Sauvage, la Loire ? Claire-Neige Jaunet lit le nouveau recueil de poésie de Paul Badin, qui nous donne à savourer ce fleuve fait de "brusques colères" comme de "langueurs exquises".
Le poète Paul Badin, avec son nouveau recueil Loire sauvage paru aux Editions Poiêtês, nous donne à savourer tous les aspects de ce fleuve fait de "brusques colères" comme de "langueurs exquises", ligne de partage entre langue d'oïl et langue d'oc. Son "ample trajectoire", depuis les sources du Mont Gerbier jusqu'à son "offrande océanique", pénètre dans "l'intimité d'un pays".
Sauvage, la Loire ? En témoignent ses "tourbillons de surface", ses "crues panique", ses trous d'eau où viennent se perdre les noyés, ou encore ses "digues rongées". En témoignent aussi les nombreuses espèces d'oiseaux qui peuplent ses berges (hérons, geais, corbeaux, cormorans, aigrettes, étourneaux, courlis, oies sauvages, sternes...), ainsi que la faune qui vit dans ses eaux et avec laquelle le fleuve peut se confondre : il est une "anguille", "une coulure animale" tantôt moirée tantôt teintée de chaudes couleurs.
Sauvage, la Loire l'est encore lorsqu'elle taille son chemin entre tuffeau, rocaille ou granit. Pourtant, suivre son cours, c'est rencontrer une profusion de signes culturels. L'homme a déposé son empreinte dans les paysages : levées, troglodytes, murets de pierre, humbles maisons de passeur, ou somptueux châteaux ornés d'arabesques et de meneaux. Les vignobles prestigieux se succèdent au fil des régions. Et les "mariniers du vent" redessinent les flots avec leurs chalands, leurs toues, leurs fûtreaux et leurs gabares.
# # # # #
EXERCICE 1 ->
Les affirmations (a), (b) et (c) sont-elles conformes à l'article sur Loire sauvage ? Répondez par oui ou non à chacune et citez les mots de l'article qui tranchent.
(a) Le recueil Loire sauvage a paru aux Éditions Poiêtês.
(b) Selon l'article, la Loire se fraie un chemin uniquement à travers le granit.
(c) L'article présente la Loire comme une ligne de partage entre langue d'oïl et langue d'oc.
EXERCICE 2 ->
Répondez brièvement aux questions suivantes à partir de l'article sur Loire sauvage.
(a) Qui lit le nouveau recueil de Paul Badin ?
(b) À quel animal le fleuve est-il assimilé ?
(c) Quelles embarcations utilisent les « mariniers du vent » ?
EXERCICE 3 -> Poursuivez l'article sur Loire sauvage à partir de sa dernière phrase.
# # # # #
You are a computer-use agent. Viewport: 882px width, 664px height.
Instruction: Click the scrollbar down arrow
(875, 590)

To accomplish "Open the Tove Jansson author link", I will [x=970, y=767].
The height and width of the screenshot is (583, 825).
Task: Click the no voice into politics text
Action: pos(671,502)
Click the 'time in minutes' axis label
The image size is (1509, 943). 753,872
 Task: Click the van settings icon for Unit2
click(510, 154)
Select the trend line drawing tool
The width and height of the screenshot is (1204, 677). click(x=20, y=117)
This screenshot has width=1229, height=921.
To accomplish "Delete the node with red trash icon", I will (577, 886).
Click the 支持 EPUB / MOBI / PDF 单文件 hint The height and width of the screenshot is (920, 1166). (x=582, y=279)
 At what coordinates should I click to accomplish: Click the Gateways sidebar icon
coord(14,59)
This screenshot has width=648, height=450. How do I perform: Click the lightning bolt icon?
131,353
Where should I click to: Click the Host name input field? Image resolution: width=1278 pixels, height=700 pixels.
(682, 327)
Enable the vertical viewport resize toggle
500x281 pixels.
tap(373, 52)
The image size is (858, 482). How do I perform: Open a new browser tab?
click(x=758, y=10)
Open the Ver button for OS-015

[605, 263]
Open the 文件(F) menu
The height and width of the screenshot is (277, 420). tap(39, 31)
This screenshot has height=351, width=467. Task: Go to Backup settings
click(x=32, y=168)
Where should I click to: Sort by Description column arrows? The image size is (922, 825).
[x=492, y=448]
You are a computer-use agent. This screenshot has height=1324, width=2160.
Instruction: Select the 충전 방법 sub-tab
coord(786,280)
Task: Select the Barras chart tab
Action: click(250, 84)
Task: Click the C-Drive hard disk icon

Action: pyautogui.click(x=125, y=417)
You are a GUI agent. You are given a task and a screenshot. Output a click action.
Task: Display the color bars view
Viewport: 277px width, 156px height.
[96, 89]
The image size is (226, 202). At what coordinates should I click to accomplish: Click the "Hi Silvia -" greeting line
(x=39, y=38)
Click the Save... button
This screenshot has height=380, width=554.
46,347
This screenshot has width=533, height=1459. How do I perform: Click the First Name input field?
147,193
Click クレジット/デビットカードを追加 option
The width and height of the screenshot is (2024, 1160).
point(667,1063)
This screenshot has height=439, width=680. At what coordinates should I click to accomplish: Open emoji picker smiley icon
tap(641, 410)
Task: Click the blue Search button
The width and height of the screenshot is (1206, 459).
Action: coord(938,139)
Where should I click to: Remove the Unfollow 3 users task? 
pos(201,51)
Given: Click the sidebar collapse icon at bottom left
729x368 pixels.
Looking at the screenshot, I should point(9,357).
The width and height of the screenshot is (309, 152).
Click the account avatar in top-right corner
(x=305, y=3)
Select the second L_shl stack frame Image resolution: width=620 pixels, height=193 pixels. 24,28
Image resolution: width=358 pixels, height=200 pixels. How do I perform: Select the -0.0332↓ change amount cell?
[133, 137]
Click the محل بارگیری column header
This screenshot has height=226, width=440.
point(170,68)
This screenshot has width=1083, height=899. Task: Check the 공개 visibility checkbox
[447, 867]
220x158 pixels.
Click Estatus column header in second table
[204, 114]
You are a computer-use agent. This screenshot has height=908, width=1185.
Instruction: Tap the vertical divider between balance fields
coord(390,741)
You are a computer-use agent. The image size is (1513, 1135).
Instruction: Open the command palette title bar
# # # # #
RÉSULTAT 1 ->
(a) Oui : « avec son nouveau recueil Loire sauvage paru aux Editions Poiêtês ».
(b) Non : « lorsqu'elle taille son chemin entre tuffeau, rocaille ou granit ».
(c) Oui : « ligne de partage entre langue d'oïl et langue d'oc ».

RÉSULTAT 2 ->
(a) Claire-Neige Jaunet.
(b) À une « anguille ».
(c) Des chalands, des toues, des fûtreaux et des gabares.

RÉSULTAT 3 ->
Dans le chapelet de villes et de campagnes que le fleuve traverse se trouvent inscrites les "paillettes de l'histoire" : les temps gallo-romains, le Moyen Age, la Renaissance, côtoient les transformations apportées par le monde contemporain. La Loire a aussi une mémoire littéraire, qui convoque Julien Gracq, George Sand, Honoré de Balzac, Aragon, Ronsard, et Maurice Genevoix. Elle nous donne la mesure de "la meule du temps", et nous interroge sur les "heurs et déboires du monde" qui pourraient un jour l'étouffer.
Mais face à ce temps linéaire parfois inquiétant il y a aussi les grands cycles de toujours. Se suivent et reviennent les vergers en fleurs, les dons de la terre, les jours de "tombée de brouillard", "les troncs dépouillés" et les "ceps ébranchés" qui font les "squelettes de novembre", "l'éteignoir de décembre" qui apporte le vent, la pluie, la neige, et "les échardes du froid". De saison en saison, d'époque en époque, la Loire, fleuve sauvage face à des témoignages de civilisation, reste offerte à ce devenir "semoir de mystère".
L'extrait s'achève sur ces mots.